These are the key concepts you need to understand to accurately answer the question.

Understanding Initial Conditions in Differential Equations
When solving differential equations, initial conditions play a crucial role. They help in determining a specific solution from an infinite number of possible solutions. Without initial conditions, the solution is generally a family of functions that differ by a constant parameter.
In the original exercise, the initial condition given is (2,5), which means that when the variable \(x\) is 2, the function \(y\) should be 5. This condition allows us to find the constant of integration C after we solve the differential equation.
Therefore, use initial conditions to pinpoint the exact path or curve out of many that fulfills the differential equation given. It's like finding the key to open a particular door amongst many in a hallway. Each initial condition corresponds to one clear path or solution.
Separation of Variables: Breaking Down the Process
Separation of variables is a method used to solve simple types of differential equations. It involves separating the variables \(y\) and \(x\) onto different sides of the equation. Hence, the name separation of variables.
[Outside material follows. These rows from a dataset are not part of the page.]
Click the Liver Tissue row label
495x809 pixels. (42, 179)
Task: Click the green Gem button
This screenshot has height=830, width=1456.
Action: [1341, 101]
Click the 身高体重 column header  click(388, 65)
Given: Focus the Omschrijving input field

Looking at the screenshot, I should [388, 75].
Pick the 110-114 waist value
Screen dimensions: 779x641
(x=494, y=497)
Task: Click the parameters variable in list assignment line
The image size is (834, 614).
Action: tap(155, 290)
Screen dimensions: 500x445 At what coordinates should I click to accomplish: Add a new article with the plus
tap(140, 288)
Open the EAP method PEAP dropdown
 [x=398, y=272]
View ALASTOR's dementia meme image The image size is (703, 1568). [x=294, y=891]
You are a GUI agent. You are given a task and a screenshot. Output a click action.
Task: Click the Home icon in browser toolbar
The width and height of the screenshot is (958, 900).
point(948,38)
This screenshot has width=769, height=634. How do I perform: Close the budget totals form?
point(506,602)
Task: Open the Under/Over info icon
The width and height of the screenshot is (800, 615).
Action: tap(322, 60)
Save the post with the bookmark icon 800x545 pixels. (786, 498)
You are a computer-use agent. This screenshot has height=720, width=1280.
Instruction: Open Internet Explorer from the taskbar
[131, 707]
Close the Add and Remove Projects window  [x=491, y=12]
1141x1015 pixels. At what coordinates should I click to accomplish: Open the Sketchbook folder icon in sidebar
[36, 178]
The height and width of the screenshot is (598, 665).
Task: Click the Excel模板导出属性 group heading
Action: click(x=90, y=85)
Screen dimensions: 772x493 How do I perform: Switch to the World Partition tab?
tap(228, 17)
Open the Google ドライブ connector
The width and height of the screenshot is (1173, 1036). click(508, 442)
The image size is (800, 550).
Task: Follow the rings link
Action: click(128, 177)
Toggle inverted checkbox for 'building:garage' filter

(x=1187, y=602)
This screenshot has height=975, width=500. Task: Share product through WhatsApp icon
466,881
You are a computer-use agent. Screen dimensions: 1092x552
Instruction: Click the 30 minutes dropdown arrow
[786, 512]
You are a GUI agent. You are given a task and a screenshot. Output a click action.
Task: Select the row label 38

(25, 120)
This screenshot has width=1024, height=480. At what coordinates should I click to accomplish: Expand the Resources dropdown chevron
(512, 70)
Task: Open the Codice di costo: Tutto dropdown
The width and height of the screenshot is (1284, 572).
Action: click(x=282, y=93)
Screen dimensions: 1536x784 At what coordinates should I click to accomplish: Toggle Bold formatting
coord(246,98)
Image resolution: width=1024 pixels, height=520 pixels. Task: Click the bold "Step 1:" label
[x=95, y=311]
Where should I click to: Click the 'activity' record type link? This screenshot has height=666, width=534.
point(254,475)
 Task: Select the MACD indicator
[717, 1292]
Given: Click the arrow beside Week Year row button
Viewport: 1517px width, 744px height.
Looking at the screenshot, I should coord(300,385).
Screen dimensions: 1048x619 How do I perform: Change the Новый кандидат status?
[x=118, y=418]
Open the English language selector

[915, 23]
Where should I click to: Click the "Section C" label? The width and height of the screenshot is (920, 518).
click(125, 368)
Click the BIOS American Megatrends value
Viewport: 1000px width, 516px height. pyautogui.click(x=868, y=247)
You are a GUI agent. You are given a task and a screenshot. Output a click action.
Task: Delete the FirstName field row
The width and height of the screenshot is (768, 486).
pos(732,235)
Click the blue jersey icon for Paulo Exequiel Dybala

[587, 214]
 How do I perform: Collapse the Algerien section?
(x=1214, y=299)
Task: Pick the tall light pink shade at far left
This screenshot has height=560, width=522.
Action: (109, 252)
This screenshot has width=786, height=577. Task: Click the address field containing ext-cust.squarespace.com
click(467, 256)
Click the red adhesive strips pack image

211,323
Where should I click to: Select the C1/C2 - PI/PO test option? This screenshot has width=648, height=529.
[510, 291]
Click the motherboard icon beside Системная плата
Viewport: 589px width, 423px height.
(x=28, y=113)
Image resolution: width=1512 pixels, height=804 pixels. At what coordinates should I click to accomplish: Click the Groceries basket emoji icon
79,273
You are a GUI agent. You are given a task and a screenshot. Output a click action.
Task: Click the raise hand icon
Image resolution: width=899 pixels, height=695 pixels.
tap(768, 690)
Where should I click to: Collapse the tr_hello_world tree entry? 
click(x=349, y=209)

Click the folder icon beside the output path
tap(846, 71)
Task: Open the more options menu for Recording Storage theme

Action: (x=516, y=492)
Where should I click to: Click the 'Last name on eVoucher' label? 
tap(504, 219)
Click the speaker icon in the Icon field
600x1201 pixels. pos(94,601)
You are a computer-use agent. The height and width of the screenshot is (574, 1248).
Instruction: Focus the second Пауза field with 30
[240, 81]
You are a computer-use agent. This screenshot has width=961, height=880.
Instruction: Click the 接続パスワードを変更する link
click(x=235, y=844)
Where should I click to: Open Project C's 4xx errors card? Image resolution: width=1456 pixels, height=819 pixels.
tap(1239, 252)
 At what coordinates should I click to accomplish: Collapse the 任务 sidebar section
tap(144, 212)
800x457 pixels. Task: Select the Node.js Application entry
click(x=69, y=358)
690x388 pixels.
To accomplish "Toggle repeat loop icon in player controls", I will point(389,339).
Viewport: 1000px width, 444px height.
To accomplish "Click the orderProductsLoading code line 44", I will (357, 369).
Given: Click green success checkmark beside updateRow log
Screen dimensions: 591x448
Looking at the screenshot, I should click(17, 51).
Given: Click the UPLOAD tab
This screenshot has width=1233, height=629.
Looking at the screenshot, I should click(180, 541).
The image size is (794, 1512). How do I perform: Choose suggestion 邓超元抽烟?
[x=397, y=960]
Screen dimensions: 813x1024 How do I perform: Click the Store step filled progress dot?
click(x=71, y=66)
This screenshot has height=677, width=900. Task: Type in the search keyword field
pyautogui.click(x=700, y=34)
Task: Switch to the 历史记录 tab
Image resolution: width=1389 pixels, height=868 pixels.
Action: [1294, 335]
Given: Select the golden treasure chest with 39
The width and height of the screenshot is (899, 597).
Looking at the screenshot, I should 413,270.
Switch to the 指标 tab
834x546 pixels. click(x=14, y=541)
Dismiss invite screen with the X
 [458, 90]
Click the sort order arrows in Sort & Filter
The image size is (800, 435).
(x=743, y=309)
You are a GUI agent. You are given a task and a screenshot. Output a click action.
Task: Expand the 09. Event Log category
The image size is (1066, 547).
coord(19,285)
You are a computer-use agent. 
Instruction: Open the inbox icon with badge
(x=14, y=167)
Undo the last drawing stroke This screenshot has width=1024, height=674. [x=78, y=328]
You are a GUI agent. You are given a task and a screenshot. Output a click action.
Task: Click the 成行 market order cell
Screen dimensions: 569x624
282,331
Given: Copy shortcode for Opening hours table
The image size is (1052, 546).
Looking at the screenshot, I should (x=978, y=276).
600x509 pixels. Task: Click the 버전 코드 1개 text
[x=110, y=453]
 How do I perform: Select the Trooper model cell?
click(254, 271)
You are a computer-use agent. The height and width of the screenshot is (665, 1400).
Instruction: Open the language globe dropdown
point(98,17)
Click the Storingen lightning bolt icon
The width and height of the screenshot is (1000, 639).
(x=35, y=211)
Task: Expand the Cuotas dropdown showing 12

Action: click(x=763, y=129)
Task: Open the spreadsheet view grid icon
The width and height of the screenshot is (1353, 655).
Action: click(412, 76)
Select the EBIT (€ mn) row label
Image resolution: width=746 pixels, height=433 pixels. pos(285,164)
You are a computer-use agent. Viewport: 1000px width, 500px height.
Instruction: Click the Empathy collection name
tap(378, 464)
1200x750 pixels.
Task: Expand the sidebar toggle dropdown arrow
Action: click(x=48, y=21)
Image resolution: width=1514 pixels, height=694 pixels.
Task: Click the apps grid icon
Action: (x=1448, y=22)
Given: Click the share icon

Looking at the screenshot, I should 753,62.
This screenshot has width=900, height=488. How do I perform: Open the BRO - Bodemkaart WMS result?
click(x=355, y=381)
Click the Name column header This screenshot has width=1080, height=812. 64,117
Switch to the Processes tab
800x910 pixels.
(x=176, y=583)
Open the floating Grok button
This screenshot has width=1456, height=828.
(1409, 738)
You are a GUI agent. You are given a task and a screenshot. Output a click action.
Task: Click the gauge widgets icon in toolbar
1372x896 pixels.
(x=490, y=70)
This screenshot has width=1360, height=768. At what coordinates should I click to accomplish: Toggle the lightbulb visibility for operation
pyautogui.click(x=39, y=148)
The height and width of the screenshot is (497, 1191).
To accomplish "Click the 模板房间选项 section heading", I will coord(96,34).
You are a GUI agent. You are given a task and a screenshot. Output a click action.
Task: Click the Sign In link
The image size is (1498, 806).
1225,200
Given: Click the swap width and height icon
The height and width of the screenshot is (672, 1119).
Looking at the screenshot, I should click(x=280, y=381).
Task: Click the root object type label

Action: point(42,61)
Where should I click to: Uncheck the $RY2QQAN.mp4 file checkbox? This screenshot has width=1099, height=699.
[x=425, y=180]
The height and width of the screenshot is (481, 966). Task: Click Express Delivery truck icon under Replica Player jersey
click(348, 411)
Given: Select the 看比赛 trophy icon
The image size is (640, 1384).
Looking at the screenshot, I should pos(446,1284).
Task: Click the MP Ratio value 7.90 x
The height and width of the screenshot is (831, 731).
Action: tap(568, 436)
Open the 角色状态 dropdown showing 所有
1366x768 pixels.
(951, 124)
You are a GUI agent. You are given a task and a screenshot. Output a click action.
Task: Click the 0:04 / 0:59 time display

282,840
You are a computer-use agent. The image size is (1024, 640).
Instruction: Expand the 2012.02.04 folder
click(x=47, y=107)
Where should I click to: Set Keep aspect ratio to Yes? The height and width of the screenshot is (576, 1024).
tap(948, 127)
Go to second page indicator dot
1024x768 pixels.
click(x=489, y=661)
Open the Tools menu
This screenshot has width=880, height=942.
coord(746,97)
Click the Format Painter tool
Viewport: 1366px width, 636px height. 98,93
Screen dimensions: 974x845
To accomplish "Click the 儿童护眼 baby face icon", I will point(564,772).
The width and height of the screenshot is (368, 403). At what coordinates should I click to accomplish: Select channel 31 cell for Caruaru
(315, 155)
Start with the given differential equation \(\frac{dy}{dx} = 2y - 4\). Transform it into a form where each variable appears only once. By rewriting the equation as \(\frac{1}{y-2} dy = 2 dx\), each side has a single variable for integration purposes.
Use this technique when you can manipulate the equation easily so that the variables separate without complexity. After separation, each side can be integrated individually, providing a path to solve the equation. It's an elegant method for tackling otherwise complicated problems and points towards integration as the next step.
Integration Techniques in Solving Differential Equations
Integration techniques are the mathematical tools we use to solve the separated equation in the separation of variables method. Once the differential equation is in an integrable form with each side containing a single variable, integrate each side accordingly. In our exercise, the left side \(\int \frac{1}{y - 2} dy \) turns into the natural logarithm \(\ln |y - 2|\), and the right side \(\int 2 dx\) results in \(2x + C\), where \(C\) is an integration constant.
Remember, integration involves finding the function whose derivative is the given function. Use constants of integration to ensure the method is precise. The newfound expression allows us to solve for \(y\) and include the initial condition to pinpoint a specific solution. The overarching principle here is to reverse the process of differentiation effectively.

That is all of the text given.